Starmer è accompagnato da due ministri ombra: David Lammy (Esteri) e Rachel Reeves (Finanze). Il programma ha visto, prima dell’Eliseo, un evento con imprenditori francesi – non a caso su Twitter, ora noto come X, si ostenta «la stabilità economica» come obiettivo del nuovo corso laburista – e al pomeriggio un abboccamento con il partito gemello, che non naviga in buone acque, i Socialisti di Olivier Faure, il primo dal vivo dopo una chiacchierata a distanza durante la pandemia. Nella tappa precedente di un viaggio iniziato all’Aja, con tappa all’Europol, cioè il summit dei leader progressisti a Montreal, a riprendersi i titoli dei giornali è stata la Brexit.
Pleasure to speak with French business leaders this morning.
My Labour government will provide the economic stability needed for international business to invest in the UK.
When business thrives, we all do. pic.twitter.com/BT1DQcxOR9
— Keir Starmer (@Keir_Starmer) September 19, 2023
Sempre lei. In un’intervista al Financial Times, Sir Keir ha promesso di riscrivere l’accordo con l’Ue, di cui è prevista una «revisione» nel 2025. Quello – sottinteso, se lui vincerà le elezioni – può essere un momento importante per un reset delle relazioni, verso un rapporto più stretto con Bruxelles. «Quasi tutti riconoscono che il patto ottenuto da Boris Johnson non è buono, è troppo esile». Lui dice «thin». Una relazione più «bold» la deve alle nuove generazioni (e qui parla, testuale, «da papà»). Stando alle indiscrezioni, un esecutivo laburista potrebbe cercare di livellare le normative veterinarie e fitosanitarie: un allineamento finalizzato a ridurre i controlli doganali.

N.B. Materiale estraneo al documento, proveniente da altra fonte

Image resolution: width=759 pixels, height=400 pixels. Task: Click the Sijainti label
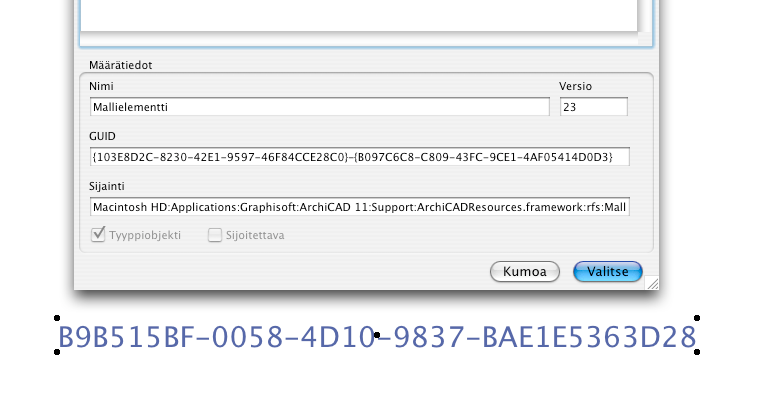(x=106, y=186)
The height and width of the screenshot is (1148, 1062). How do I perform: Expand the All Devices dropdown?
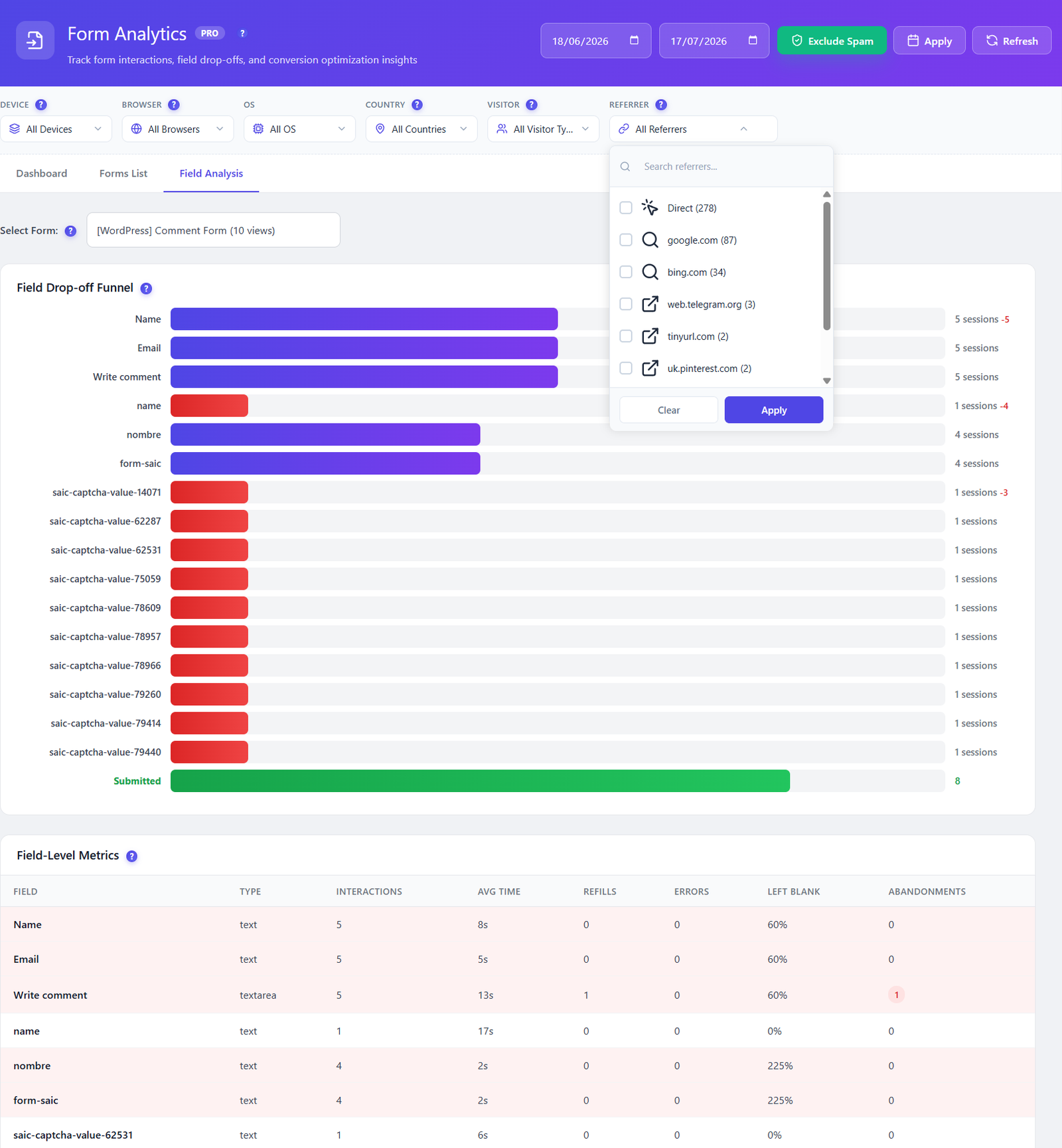click(56, 129)
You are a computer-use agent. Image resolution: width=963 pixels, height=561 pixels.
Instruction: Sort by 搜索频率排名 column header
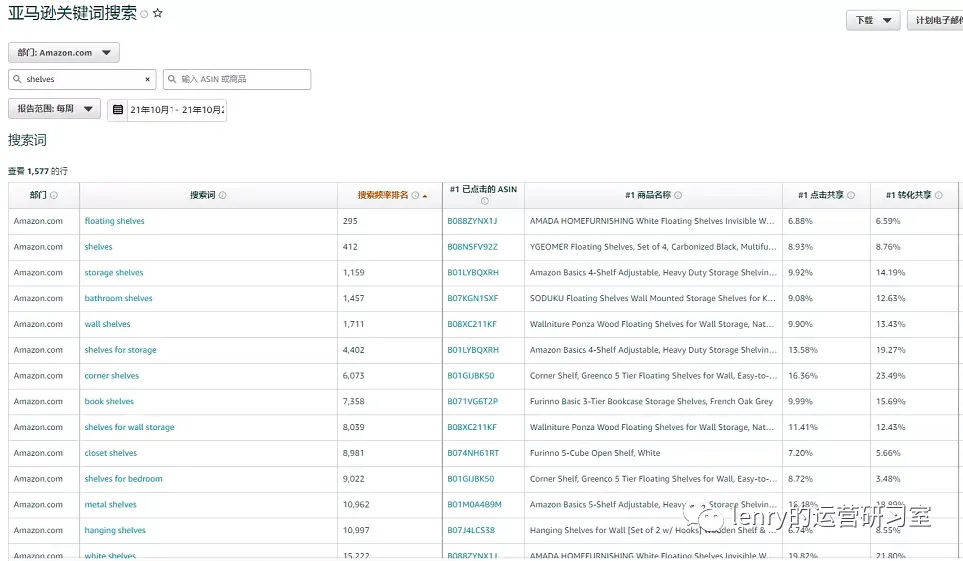tap(383, 195)
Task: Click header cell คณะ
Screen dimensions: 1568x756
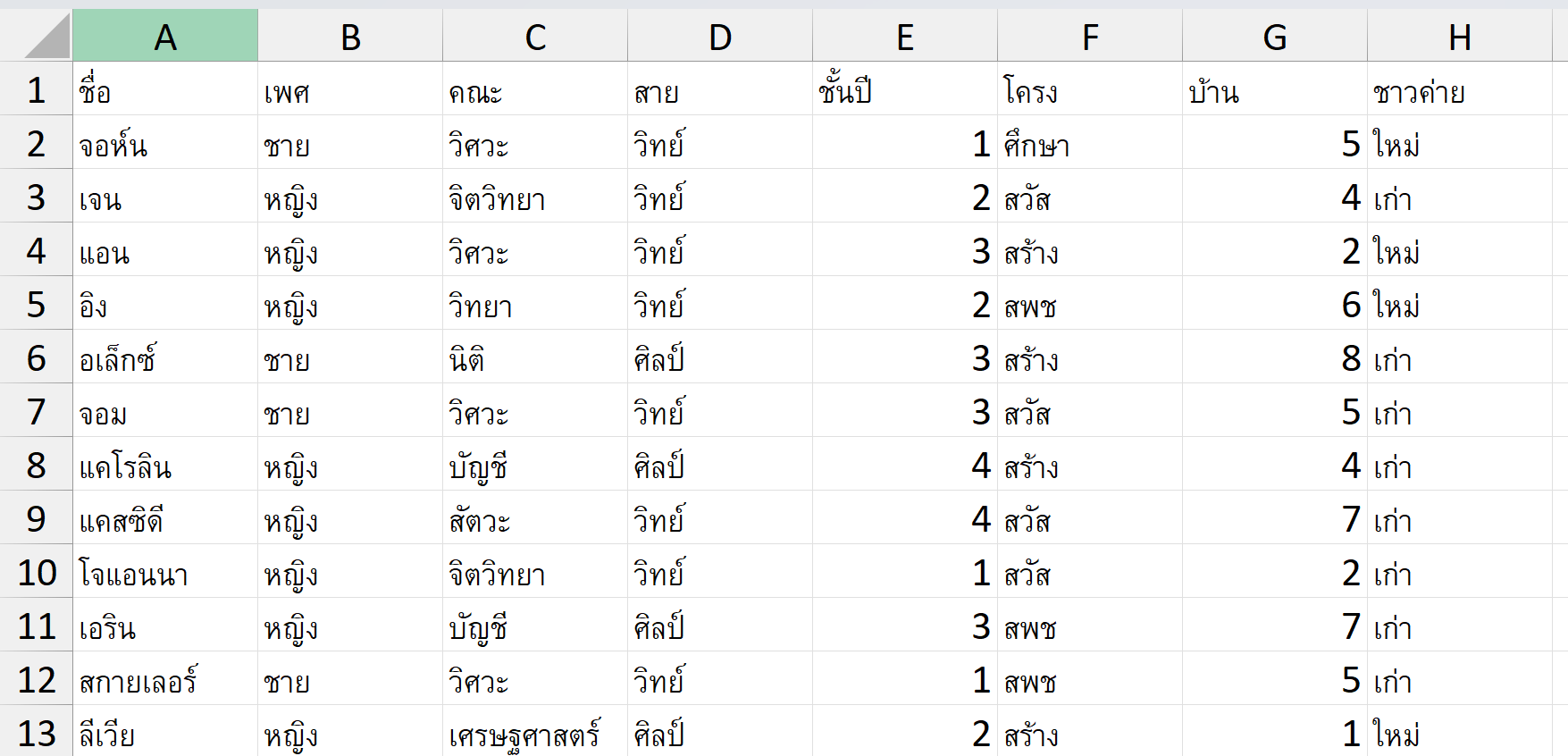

La scadenza del 2025 somiglia a un tagliando dell’accordo: non è immaginata, almeno sul continente, come un’occasione per la sua riscrittura. Per rinegoziarlo, poi, servirebbe il consenso dei ventisette Stati membri. A Parigi, Starmer si è svegliato con le accuse del tabloid Daily Mail di aver gettato la maschera, o qualcosa di simile, sulla Brexit. Il primo ministro in pectore – c’è quel dettaglio secondario di un’elezione generale ancora da combattere – non traghetterà Londra di nuovo dentro il mercato unico, come teme l’alt-right britannica.
Un cliché sul «cavaliere silente», come lo chiamano, è quali siano le sue vere idee. Manco fosse il Robert Oppenheimer interpretato da Cillian Murphy. Metà degli intervistati di un recente sondaggio YouGov (il cinquantatré per cento) ritengono non sia chiaro il suo programma. Una nebulosità utile durante la scalata al partito, con la lenta ma inesorabile espulsione delle frange radicali, fedeli a Jeremy Corbyn, dalla classe dirigente del Labour. Un indizio, a guardare il rimpasto del governo ombra, per il New Statesman c’è. I “promossi” hanno tutti una caratteristica in comune: un fervido europeismo.
Con un vantaggio a due cifre – venti punti – sui Conservatori nelle intenzioni di voto, Starmer ha valutato che la Brexit, in purezza, ormai non è più un tema tossico per il dibattito pubblico inglese. Per anni è stata un tabù, si scriveva di una «Brexit fatigue», un’esasperazione figlia di un inevitabile martellamento mediatico. Sir Keir può affrontarlo: forse deve, perché altrimenti lo faranno gli avversari. Il senso del viaggio, è il riassunto imbattibile della Bbc, è «proiettare l’immagine di un governo in attesa, anche se con il pericolo di essere accusato di tracotanza. Dopo tutto, la strada per Downing Street passa da High Peak, Midlothian e Pendle invece che dall’Aja, Montreal e Parigi».